Dengan menggunakan sampel jaringan kanker payudara dari pasien, model sel dan model hewan, Zhang menemukan bahwa sel kanker payudara mengekspresikan lebih banyak MAL2 daripada sel normal. Dia juga menemukan bahwa kadar MAL2 yang tinggi secara signifikan meningkatkan pertumbuhan tumor, sementara menghambat protein hampir dapat menghentikan pertumbuhan tumor sepenuhnya.

Di lab Lu, dia menggunakan model tiga dimensi yang diturunkan dari pasien yang disebut organoid untuk lebih memahami bagaimana mengurangi MAL2 dapat meningkatkan hasil pasien.

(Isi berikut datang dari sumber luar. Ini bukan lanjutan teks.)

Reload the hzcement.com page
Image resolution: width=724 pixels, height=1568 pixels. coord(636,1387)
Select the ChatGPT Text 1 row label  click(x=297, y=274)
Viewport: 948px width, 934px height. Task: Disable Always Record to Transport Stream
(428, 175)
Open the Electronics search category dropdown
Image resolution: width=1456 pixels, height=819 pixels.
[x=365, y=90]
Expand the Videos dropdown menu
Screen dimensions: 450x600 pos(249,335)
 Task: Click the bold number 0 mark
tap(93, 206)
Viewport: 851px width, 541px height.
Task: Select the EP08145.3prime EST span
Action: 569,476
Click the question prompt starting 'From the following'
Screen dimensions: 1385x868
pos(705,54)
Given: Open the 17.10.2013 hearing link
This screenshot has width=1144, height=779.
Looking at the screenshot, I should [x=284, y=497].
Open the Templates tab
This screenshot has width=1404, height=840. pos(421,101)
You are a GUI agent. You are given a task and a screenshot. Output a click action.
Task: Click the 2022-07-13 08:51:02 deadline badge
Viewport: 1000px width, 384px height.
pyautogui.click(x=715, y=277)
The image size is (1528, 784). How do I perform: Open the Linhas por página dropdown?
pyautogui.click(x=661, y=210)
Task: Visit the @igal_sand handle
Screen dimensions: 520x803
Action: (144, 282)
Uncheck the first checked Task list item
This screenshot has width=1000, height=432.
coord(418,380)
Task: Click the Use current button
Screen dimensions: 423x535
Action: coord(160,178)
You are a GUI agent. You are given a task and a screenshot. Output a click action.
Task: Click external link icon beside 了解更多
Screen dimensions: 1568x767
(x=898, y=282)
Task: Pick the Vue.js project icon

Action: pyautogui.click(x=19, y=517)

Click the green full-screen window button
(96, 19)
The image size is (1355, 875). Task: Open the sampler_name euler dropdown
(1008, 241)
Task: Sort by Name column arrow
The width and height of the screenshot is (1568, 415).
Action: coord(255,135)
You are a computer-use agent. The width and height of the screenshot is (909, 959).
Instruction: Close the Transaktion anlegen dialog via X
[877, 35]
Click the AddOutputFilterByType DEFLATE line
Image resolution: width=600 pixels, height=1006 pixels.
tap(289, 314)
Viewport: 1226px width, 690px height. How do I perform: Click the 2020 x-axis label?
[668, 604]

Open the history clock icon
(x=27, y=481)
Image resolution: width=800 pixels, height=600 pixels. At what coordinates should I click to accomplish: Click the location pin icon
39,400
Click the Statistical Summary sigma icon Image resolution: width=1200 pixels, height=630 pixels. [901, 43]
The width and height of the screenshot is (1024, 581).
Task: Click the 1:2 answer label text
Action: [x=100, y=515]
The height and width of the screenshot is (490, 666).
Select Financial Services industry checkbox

“Sel tumor dapat menghindari serangan kekebalan; dengan lebih sedikit MAL2, sel kanker dapat dikenali dan dibunuh oleh sistem kekebalan,” kata Lu. “MAL2 adalah target baru. Dengan mengidentifikasi fungsinya dalam sel kanker dan imunologi kanker, kami sekarang mengetahui potensinya sebagai target imunologi kanker.”